A molten steel level control method for continuous casting based on the disturbance observer theory

Kazuya Asano, Visiting Associate in ChE, Caltech

This talk will describe a new control method for stabilizing the molten steel level in the molding process of a continuous casting mill in a steelmaking factory. The continuous casting process allows molten steel to be continuously cast a strand, which is cut by torches into slabs with a size of about 250 X 2000 X 10000 mm. Securing the stability of the molten steel level will ensure the surface quality of cast slabs by stabilizing the solidification process and preventing surface defects such as pinholes and enclosures. The molten steel level control has generally been carried out by applying a PID control system; however, it is difficult to obtain satisfactory control performance by the conventional control method when various disturbances, such as breakaway deposits in the immersion nozzle and unsteady bulgings, break the equilibrium of massflow in the mold. The proposed method is based on estimation and cancellation of a disturbance flow, which is defined as the difference between the ingoing and outgoing flow caused by the above disturbances. A disturbance observer is employed to estimate the disturbance flow. Then, the manipulating value which counterbalance the effect of the estimated disturbance flow is calculated and added to the output of the PI controller. This control scheme enables a straightforward and intuitively comprehensible way of designing and tuning controllers, in addition to high control performance.

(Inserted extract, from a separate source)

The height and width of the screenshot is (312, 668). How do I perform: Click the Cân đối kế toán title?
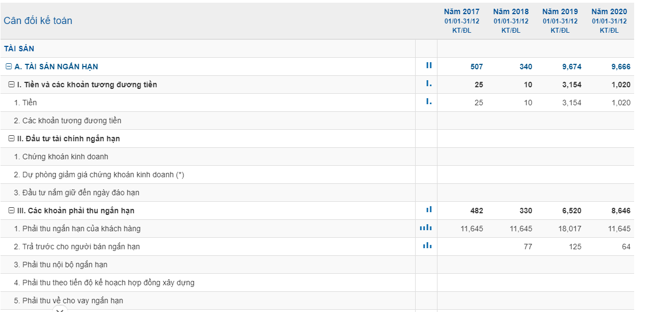(x=38, y=21)
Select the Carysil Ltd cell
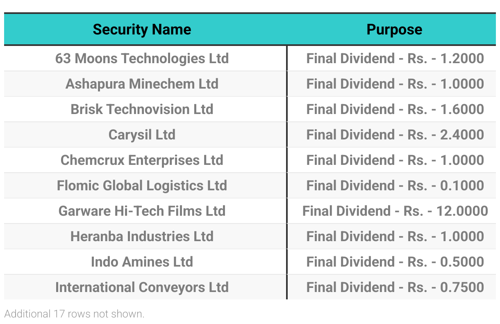The width and height of the screenshot is (500, 324). [x=142, y=135]
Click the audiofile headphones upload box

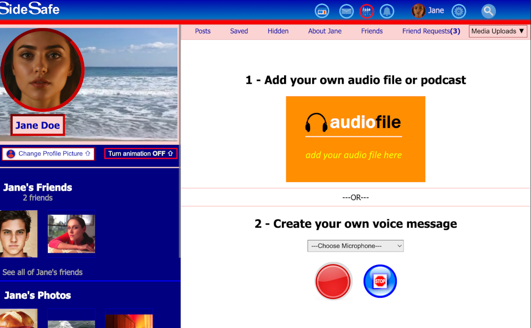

The process contains a lot of uncertainties, which can make the system unstable. In the case of the proposed controller, the trade-off between the robust stability and the control performance can be easily incorporated into the design by adjusting a few parameters of the controller. This is helpful for tuning in actual plants. The control method has been successfully applied to the molten steel level control systems in several continuous casting mills in my company (Kawasaki Steel Corporation in Japan), and those systems effectively operate to suppress the effects of the disturbances and to improve the surface quality of the slabs.